En el monte del Olivo, nació un campesino errante,
vagabundo y cavilante, peregrino del olvido.
Bajo estrellas y al Olivo, confesó sus duras fustas,
no, porque fueran injustas, sino, por creerlas duras.
El Olivo robusto y bondadoso tendía raíces frescas
para brindar a su amigo reposo, una copa majestuosa
y un tronco más que acolchado,
para un peregrino dormido, soñar pudiera a su lado.
El errante peregrino henchido de pura fuerza,
cobijábase ante el Olivo, por respetar su entereza.

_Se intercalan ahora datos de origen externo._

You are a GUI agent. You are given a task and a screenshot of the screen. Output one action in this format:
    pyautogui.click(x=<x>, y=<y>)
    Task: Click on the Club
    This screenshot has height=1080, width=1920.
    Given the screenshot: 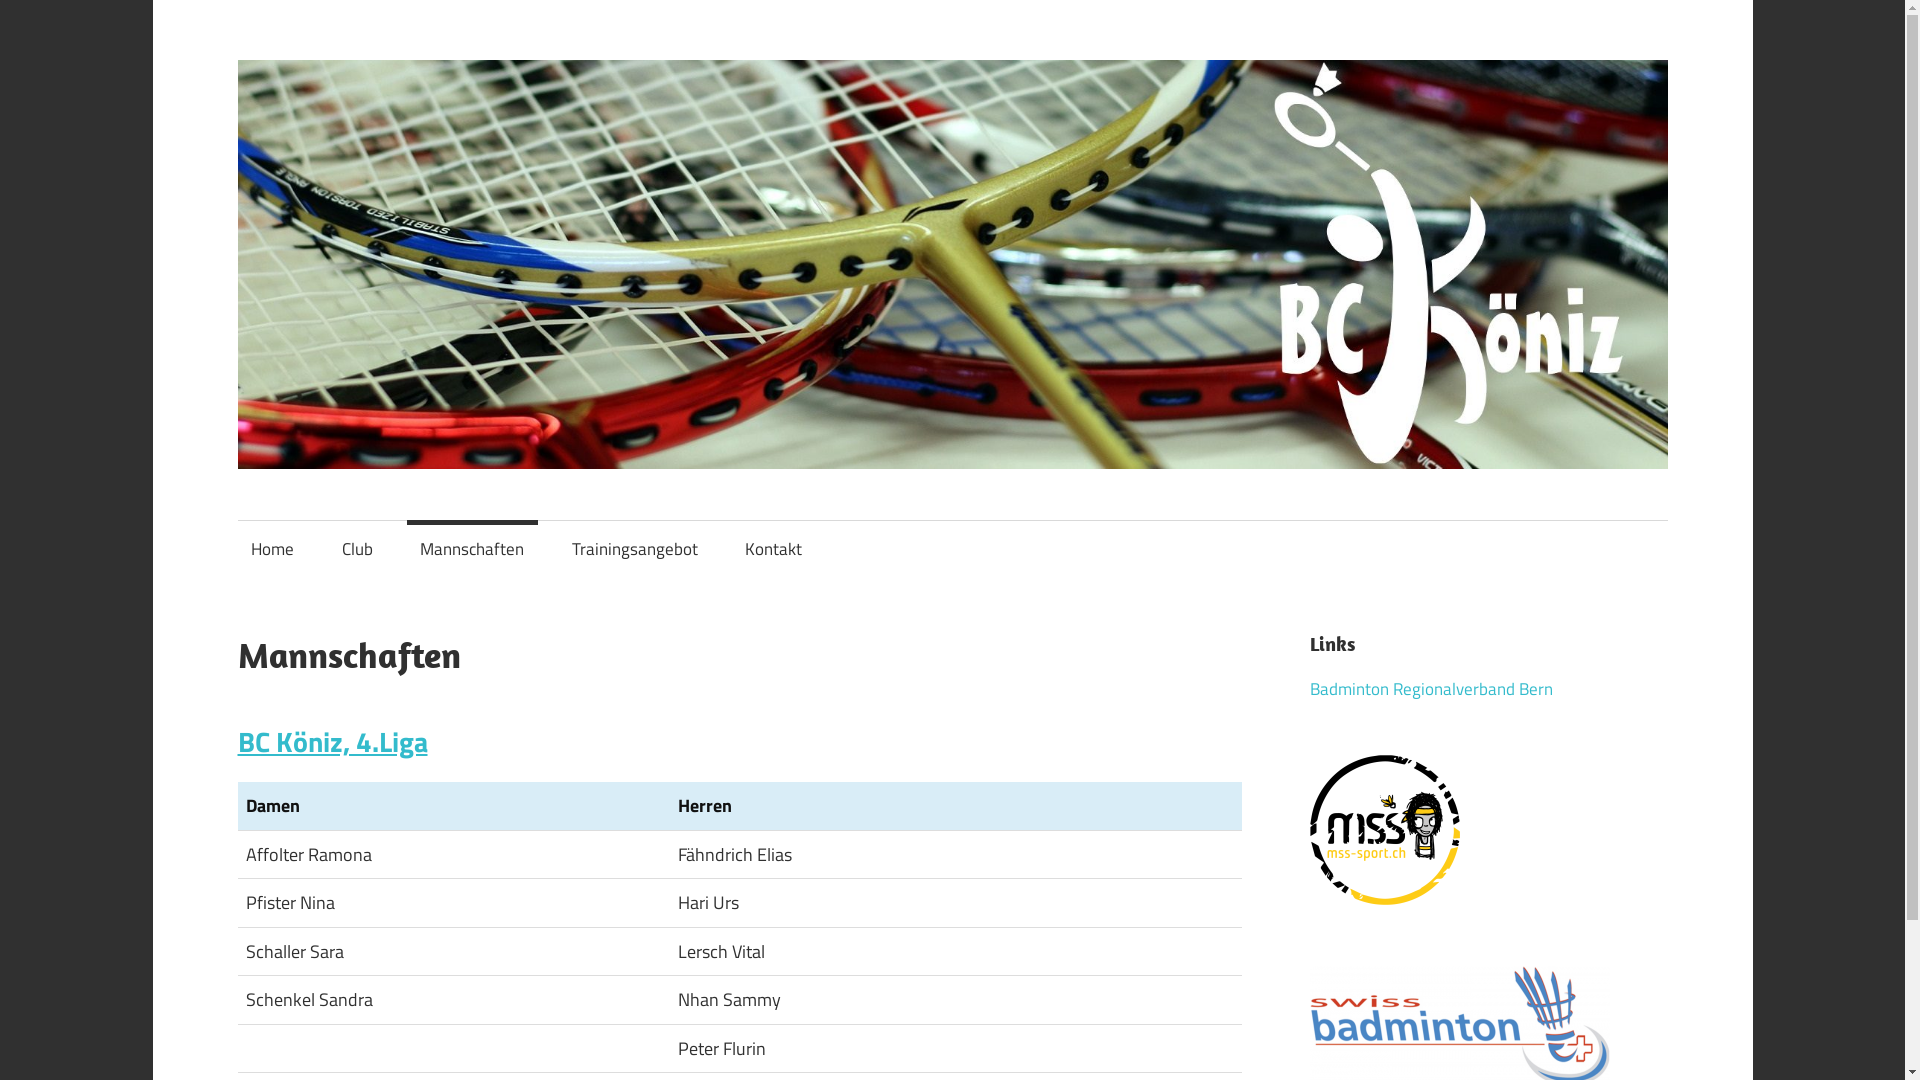 What is the action you would take?
    pyautogui.click(x=357, y=550)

Olivo que del errante, sólo escuchaba y con fuerza,
lamentos del peregrino, que no llevaba a su mesa.
El Olivo ya era viejo, el peregrino, más joven era.
El uno sentía dolores, del otro sorbía sus penas.
Así que regado estaba por la lluvia y el rocío,
también por el peregrino, que le llenaba sus venas.
Y cuanto más caudalosas, las lágrimas escapadas,
más consumía el Olivo: penas, agobios y rabias.
Cuando en tiempo de cosecha y de olivas brotadas,
su aceite no era aceite, era amargura encerrada.
Así, cuando al consumirlo, en ensaladas y salsas
nadie podía evitar, llorar aceite de olivas.
Y al despejarse los ojos. sus dedos aceitados quedaran,
por lo que, al final, decidieron juntar, lágrimas en tinajas.
Sentado bajo el Olivo, el campesino errante,
sabiamente y cavilante, meditó en lo acontecido.
Lloraba ante el Olivo por no perturbar su nido,
pero su tristeza llegaba. Así, lo quiso el destino.